On Tue, May 26, 2009 at 9:11 AM, Sean Devlin <francoisdev...@gmail.com> wrote:
>
> To add to my own post:
>
> There is also a discrepancy in what is returned from the two
>
> (some identity [1 2 3]) -> 1
> (every? identity [1 2 3]) -> true

The naming difference matches the behavior difference.  The ? in 'every?'
suggests it returns true or false.  'some' has no ? precisely because it may
return other values.

> Granted, it's all the same to an if statement.  However, current
> behavior of some has the added use:
>
> (first (filter identity [1 2 3])) -> 1
> (some identity [1 2 3]) -> 1

Indeed it can be useful.  And rarely does it cause problems (in my experience)
that 'some' may return something other than a Boolean.

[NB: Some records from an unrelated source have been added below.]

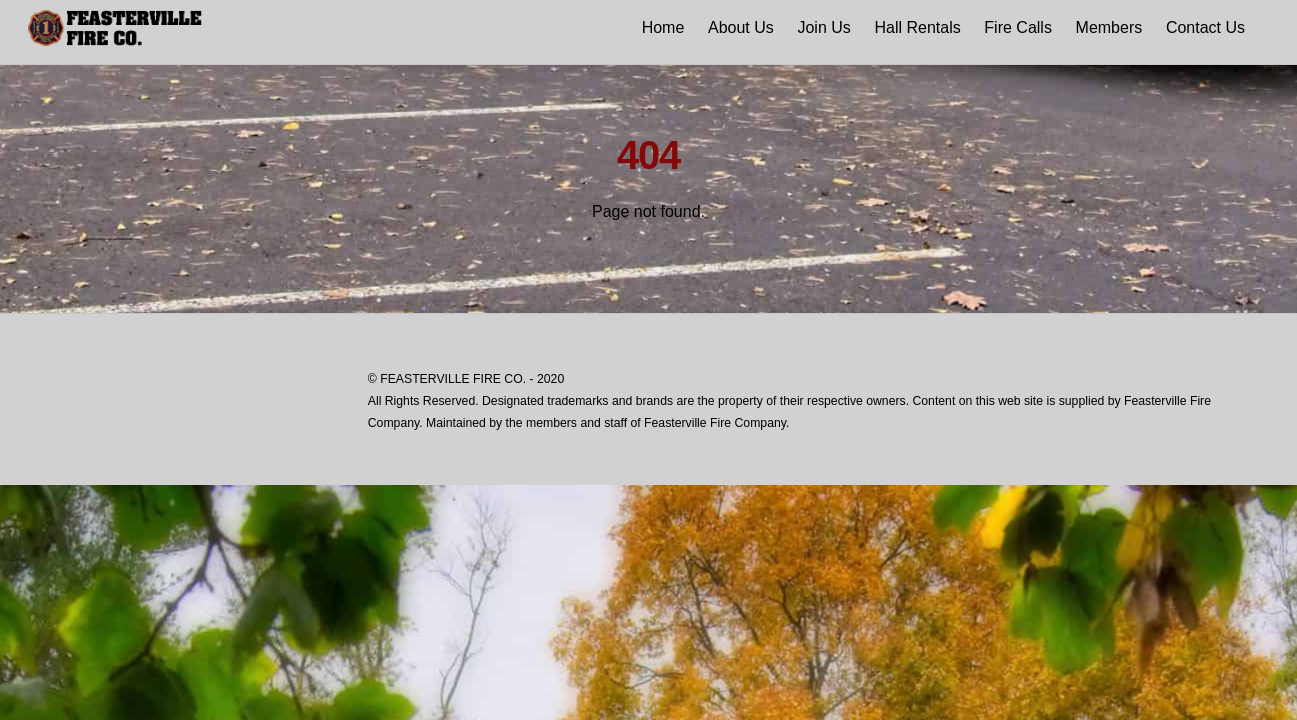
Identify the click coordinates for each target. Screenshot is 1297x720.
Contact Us (1205, 27)
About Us (741, 27)
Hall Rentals (917, 27)
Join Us (823, 27)
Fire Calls (1018, 27)
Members (1109, 27)
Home (663, 27)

> Is the equivalence a fluke, or is this by design?  Is there any
> promise that some will continue to behave this way in the future?  If
> so, it seems like a bad alias for (first (filter...))

It's not an alias for (first (filter ...)), bad or otherwise:

user=> (some #(when (even? %) (/ % 2)) [1 3 5 6])
3
user=> (first (filter #(when (even? %) (/ % 2)) [1 3 5 6]))
6

They behave differently, as documented.